Wszyscy zgodnie twierdzą, że nowa organizacja polskiej szkoły spowodowana wygaszaniem gimnazjów i powrotem do poprzedniego, ośmioklasowego systemu szkoły podstawowej, będzie poważnym wyzwaniem. Pytań jest mnóstwo, a odpowiedzi, jak na lekarstwo. Nauczyciele wychodzą na ulicę, a samorządowcy mają trudny orzech do zgryzienia, bo właśnie projektują przyszłoroczne budżety, a nikt nie wie, jakie koszty pociągnie za sobą reforma.
Zmniejsza się liczba godzin
- W gminie Milanów gimnazjum funkcjonuje w Zespole Szkół, pomieszczenia więc będą użytkowane jak dotychczas przez obie szkoły. Obecnie gimnazjum liczy 130 uczniów w 6 oddziałach - informuje wójt gminy Milanów Paweł Krępski. W czerwcu ukończy naukę 51 uczniów z 2 oddziałów. Zgodnie z założeniami ustawy, w roku szkolnym 2017/2018 nie będzie postępowania rekrutacyjnego do klasy I gimnazjum. Nauczyciele prawdopodobnie otrzymają przydział godzin w Szkole Podstawowej.
Szczegółowe warunki i terminy ewentualnych zmian odnośnie sieci szkół po wprowadzeniu reformy nie są jeszcze znane. Trudno więc mówić o skutkach związanych z utratą pracy przez nauczycieli. - Część nauczycieli posiada umowy terminowe i jeżeli nie będzie innej możliwości, stracą szansę dalszego zatrudnienia. Skutki finansowe wprowadzenia reformy oświaty nie są brane pod uwagę w przyszłorocznym budżecie - dodaje wójt.
Możliwa rezygnacja z inwestycji
W gminie Dębowa Kłoda funkcjonuje obecnie: Zespół Szkół Samorządowych, w skład którego wchodzi szkoła podstawowa z oddziałami przedszkolnymi i gimnazjum. Ponadto szkoła podstawowa z oddziałami przedszkolnymi w Kodeńcu i szkoła podstawowa z oddziałem przedszkolnym w Uhninie. Budynek, w którym obecnie mieści się gimnazjum i szkoła podstawowa, po wprowadzeniu w życie reformy będzie przeznaczony na potrzeby 8-klasowej szkoły podstawowej. - Liczba nauczycieli potrzebnych do nauczania w szkole jest znana dopiero po opracowaniu arkusza organizacji roku szkolnego, który jest opracowywany przez dyr. szkoły do końca kwietnia danego roku. Aby zachować miejsca pracy, przy mniejszej liczbie godzin, nauczyciele nie muszą mieć godzin ponadwymiarowych, jak i nie muszą pracować na pełne etaty - informuje wójt Radosław Kozak.

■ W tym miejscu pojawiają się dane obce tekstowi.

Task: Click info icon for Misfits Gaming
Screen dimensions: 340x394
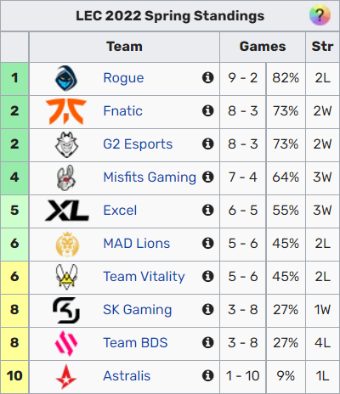Action: point(207,177)
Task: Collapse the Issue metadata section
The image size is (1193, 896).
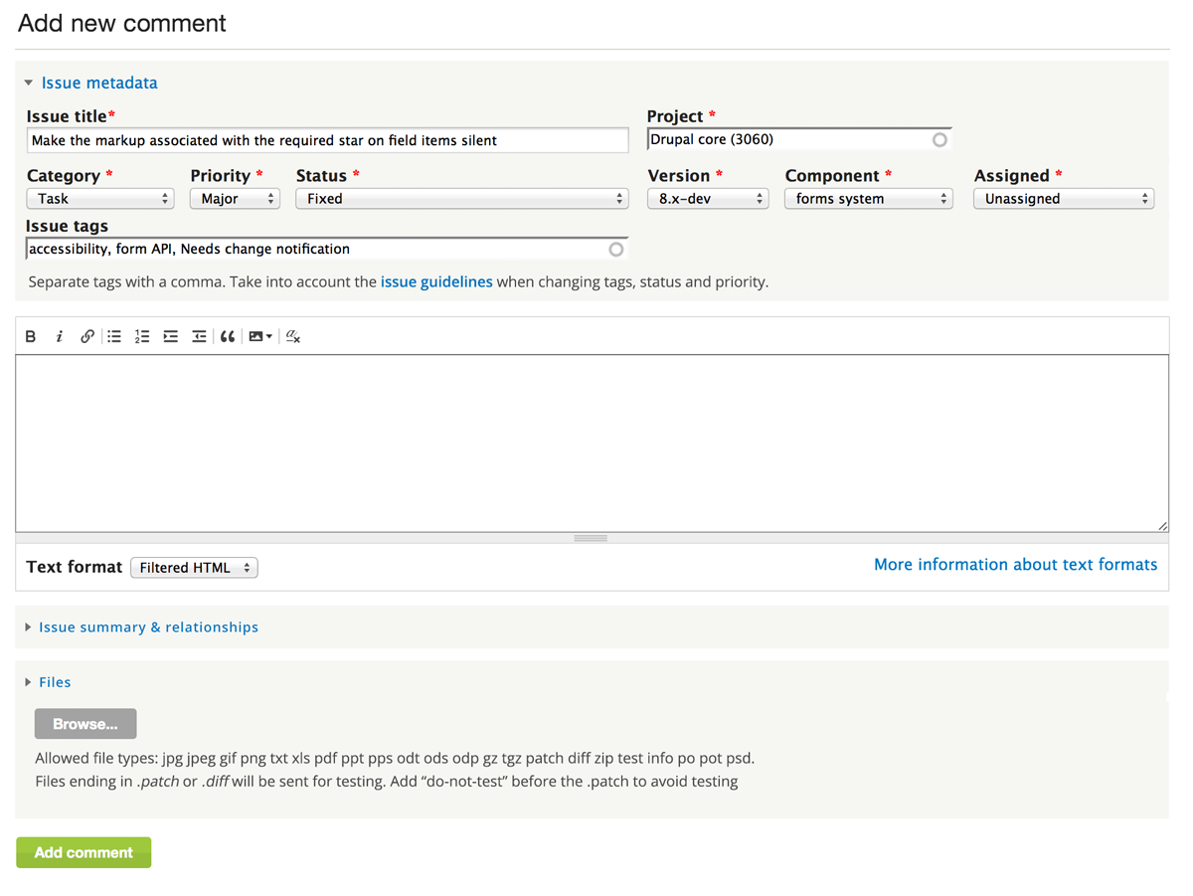Action: [98, 84]
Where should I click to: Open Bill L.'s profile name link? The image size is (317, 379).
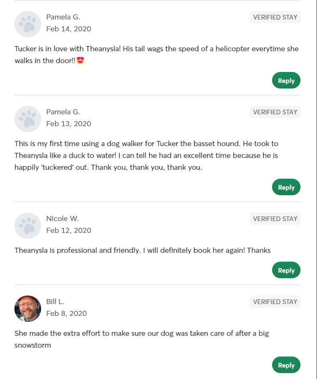pos(56,302)
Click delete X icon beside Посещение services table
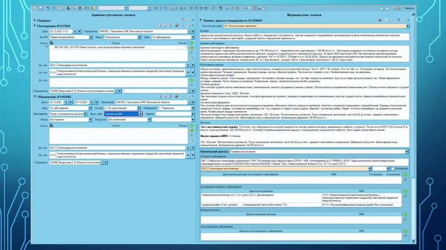Viewport: 446px width, 250px height. [191, 53]
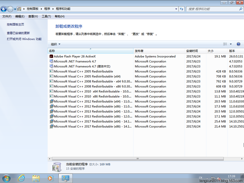Click the help question mark icon
The width and height of the screenshot is (244, 183).
[x=238, y=44]
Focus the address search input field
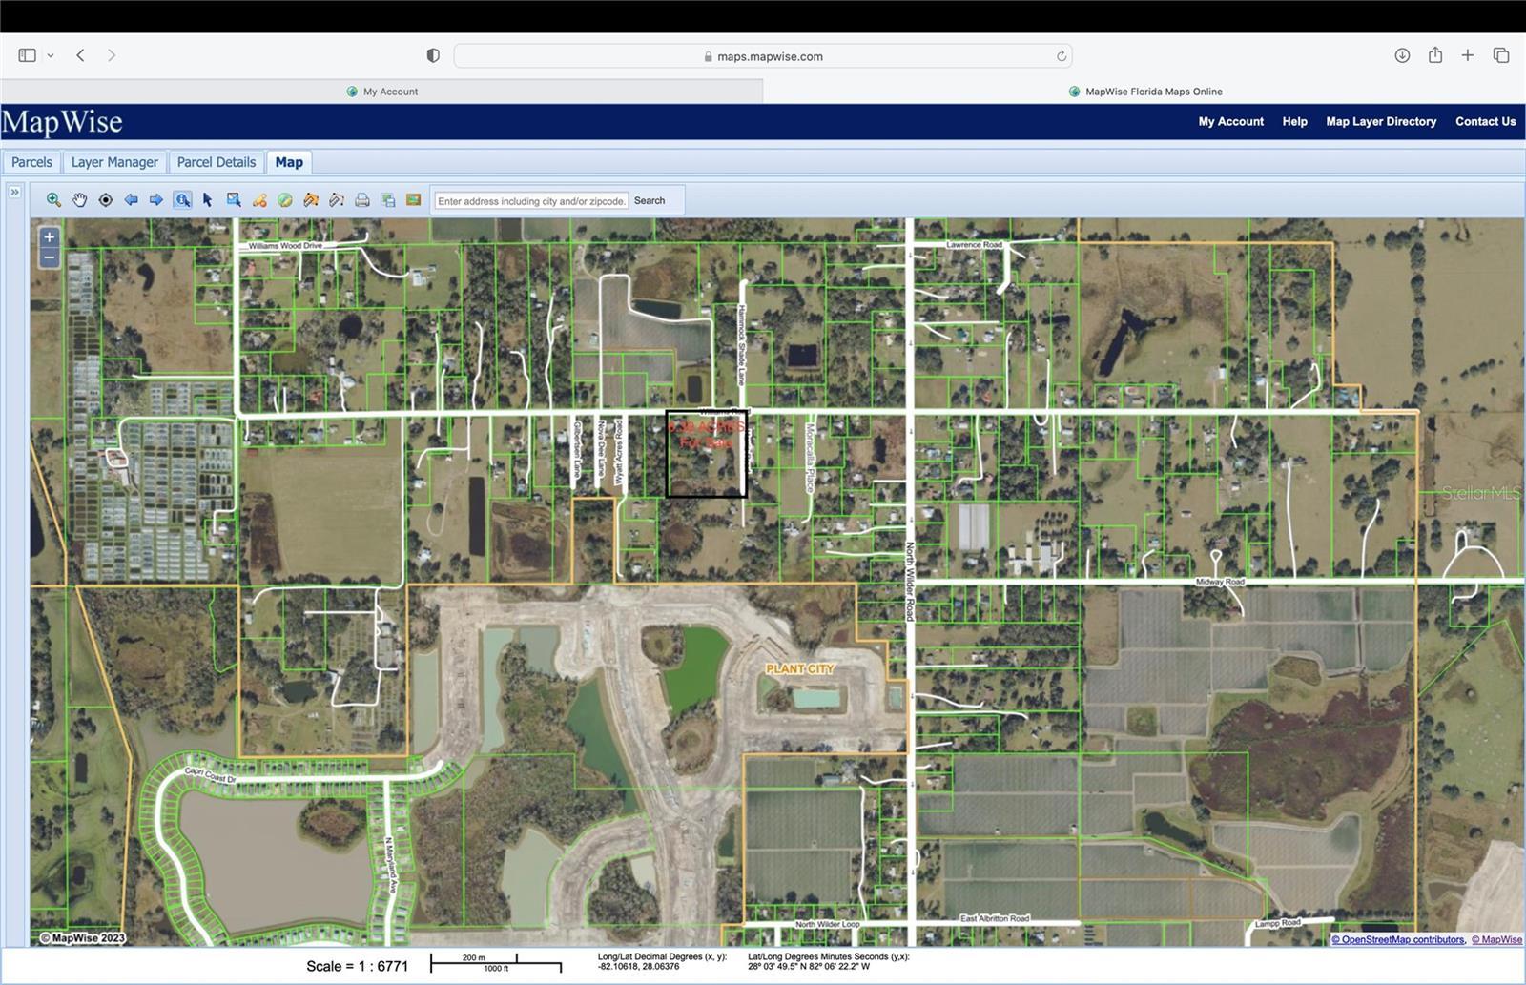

- Jeżeli ciężar finansowy wprowadzania reformy oświatowej zostanie pozostawiony samorządom, to możliwe, że trzeba będzie zrezygnować, przynajmniej przejściowo, z niektórych inwestycji - dodaje wójt.
Nie ma podstaw do działania
W informacji przesłanej przez Agnieszkę Hawryluk, sekretarz gminy Parczew czytamy:
W odpowiedzi na Pana zapytanie dotyczące reformy oświaty uprzejmie wyjaśniam, że rządowy projekt ustawy dotyczący wprowadzenia zmian ustroju szkolnego i związanych z tym modyfikacji w organizacji i funkcjonowaniu szkół oraz placówek oświatowych w dniu 14 listopada 2016 r. skierowany został do Sejmu RP. Prace podejmowane na szczeblu centralnym na bieżąco monitorowane są przez gminę Parczew. Jednak do czasu wejścia w życie proponowanych zmian żadne działania ze strony gminy dotyczące zmian w systemie edukacji nie będą podejmowane, z uwagi na brak podstaw prawnych.